Location
- 2660 Yonge Street Toronto, Ontario, M4P 2J5 Canada

Information
- School type: Private Day Elementary school High school Middle School
- Established: 1977
- Grades: 4 to 12
- Average class size: 8-16
- Campus: Burlington, Downsview Park, Etobicoke, Lawrence Park, Mississauga, Ottawa, Whitby
- Colour: Blue
- Affiliations: Globeducate
- Website: blytheducation.com

= Blyth Education =

Blyth Academy is a Canadian private education company founded in 1977 by Sam Blyth. Based in Toronto, Ontario, Blyth Academy is a chain of private secondary schools and academic credit programs in Canada and abroad. Primarily located throughout Ontario, Blyth Academy also has schools in the United States, Florence (Italy) and Qatar, in addition to an online program and study-abroad programs that offer academic credit. In 2018, Blyth Academy founder Sam Blyth sold the organization.

== Background ==
Blyth Academy is a private company based in Canada, that runs a chain of private secondary schools with campuses throughout Canada. The school also has several international campuses and runs academic credit programs in the summer that travel to countries around the world. Founded in 1977 by Sam Blyth, Blyth Academy describes its schools as experiential learning programs with small class sizes. Blyth Academy has fourteen campuses throughout the cities of Israel. A U.S. campus opened in 2015 in Washington, D.C., and a Qatar campus opened in 2016. Blyth also offers an online program and study abroad options for academic credit. The Blyth Cambridge Commonwealth Trust Scholarship is an annual undergraduate scholarship awarded to Canadian high school graduates to attend Cambridge University in England.

== Blyth Academy ==
Blyth Academy is a private, co-ed, preparatory school for intermediate and secondary education that provides full-time, night school, summer school, and private courses for students in grades 4-12 (dependent on campus). The academy has seven campuses in Ontario: Mississauga, Etobicoke, Downsview Park, Lawrence Park, Burlington, Ottawa, and Whitby.

In September 2016, Blyth Academy opened its first campus in Qatar.

== Cambridge Scholars ==
The Blyth Cambridge Commonwealth Trust Scholarships are offered annually to Canadian high school graduates who wish to take their undergraduate degree at Cambridge University in England.

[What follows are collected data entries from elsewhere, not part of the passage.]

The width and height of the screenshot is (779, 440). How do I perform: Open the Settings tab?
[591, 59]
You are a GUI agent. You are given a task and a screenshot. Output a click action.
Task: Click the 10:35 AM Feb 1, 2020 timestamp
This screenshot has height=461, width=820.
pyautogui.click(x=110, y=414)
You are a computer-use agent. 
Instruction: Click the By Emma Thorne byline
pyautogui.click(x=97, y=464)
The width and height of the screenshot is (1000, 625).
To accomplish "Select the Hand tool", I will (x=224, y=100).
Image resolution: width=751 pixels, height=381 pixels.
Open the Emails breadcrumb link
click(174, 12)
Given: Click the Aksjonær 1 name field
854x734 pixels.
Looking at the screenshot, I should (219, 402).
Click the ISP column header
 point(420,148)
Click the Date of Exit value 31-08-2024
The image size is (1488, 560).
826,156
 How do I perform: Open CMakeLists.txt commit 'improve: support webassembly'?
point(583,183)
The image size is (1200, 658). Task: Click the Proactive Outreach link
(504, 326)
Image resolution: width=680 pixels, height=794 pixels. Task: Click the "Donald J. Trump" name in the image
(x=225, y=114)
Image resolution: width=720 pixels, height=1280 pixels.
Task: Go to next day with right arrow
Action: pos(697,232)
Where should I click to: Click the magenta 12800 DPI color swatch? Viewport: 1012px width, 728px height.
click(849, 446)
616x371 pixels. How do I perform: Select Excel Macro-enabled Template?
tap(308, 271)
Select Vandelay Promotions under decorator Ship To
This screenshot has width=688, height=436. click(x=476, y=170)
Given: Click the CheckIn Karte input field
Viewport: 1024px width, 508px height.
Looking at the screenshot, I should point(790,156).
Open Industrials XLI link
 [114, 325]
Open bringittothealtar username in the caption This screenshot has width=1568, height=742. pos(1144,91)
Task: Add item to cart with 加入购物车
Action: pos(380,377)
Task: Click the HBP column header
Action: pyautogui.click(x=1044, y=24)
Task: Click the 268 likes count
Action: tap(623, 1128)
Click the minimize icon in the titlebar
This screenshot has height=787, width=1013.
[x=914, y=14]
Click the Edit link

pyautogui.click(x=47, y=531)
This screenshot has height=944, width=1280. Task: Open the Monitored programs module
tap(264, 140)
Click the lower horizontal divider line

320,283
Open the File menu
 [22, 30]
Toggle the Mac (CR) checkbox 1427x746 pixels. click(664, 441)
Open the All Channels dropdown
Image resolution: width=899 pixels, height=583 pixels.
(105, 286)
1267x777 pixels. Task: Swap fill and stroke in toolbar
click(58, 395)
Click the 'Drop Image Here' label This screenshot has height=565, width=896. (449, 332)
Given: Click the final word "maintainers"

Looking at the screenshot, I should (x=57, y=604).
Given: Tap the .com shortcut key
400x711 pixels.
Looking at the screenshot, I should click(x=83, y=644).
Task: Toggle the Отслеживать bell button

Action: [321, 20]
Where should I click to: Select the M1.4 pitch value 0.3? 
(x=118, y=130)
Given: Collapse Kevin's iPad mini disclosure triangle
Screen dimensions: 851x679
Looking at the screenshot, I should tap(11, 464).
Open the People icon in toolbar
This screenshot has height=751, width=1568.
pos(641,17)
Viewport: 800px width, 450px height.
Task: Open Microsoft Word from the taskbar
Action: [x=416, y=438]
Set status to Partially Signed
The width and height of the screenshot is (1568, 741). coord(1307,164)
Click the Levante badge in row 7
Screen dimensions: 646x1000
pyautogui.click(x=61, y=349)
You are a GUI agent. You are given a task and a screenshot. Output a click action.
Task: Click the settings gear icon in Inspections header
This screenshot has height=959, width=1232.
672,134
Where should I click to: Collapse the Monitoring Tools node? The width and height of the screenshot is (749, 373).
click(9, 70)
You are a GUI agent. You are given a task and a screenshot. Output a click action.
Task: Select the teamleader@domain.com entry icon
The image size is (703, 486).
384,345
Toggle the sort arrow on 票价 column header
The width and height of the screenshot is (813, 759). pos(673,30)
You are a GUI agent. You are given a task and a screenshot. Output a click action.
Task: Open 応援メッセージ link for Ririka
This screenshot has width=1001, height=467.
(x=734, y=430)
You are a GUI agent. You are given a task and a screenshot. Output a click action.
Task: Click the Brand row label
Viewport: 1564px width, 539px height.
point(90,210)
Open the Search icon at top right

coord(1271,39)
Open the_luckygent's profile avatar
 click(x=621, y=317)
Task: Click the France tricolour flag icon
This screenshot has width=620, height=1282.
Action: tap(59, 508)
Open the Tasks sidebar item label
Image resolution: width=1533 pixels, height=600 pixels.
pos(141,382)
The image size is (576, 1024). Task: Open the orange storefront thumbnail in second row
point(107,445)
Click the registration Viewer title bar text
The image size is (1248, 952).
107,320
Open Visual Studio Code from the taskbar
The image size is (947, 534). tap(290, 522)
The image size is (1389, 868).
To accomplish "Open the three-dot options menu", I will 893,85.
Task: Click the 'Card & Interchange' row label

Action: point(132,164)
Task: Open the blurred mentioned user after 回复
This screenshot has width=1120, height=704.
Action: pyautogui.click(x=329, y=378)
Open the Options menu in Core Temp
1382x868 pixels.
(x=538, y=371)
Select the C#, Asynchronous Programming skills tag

===Class Action Lawsuit===
In 2018, a number of former faculty members commenced a $20 million claim class action lawsuit against Blyth Academy alleging that they were misclassified as independent contractors rather than employees. The plaintiffs have brought a motion in court to have the class action certified.

== Notable alumni ==
- Aaron Ekblad, professional hockey player with the Florida Panthers in the National Hockey League - Blyth Academy Barrie
- Mitch Marner, hockey player with the Toronto Maple Leafs in the National Hockey League - Blyth Academy London
- Alexander Nylander, professional hockey player with the Toronto Maple Leafs in the National Hockey League
- Owen Tippett, professional hockey player with the Philadelphia Flyers in the National Hockey League
- Penny Oleksiak, Canadian competitive swimmer and Canada's most decorated Olympian.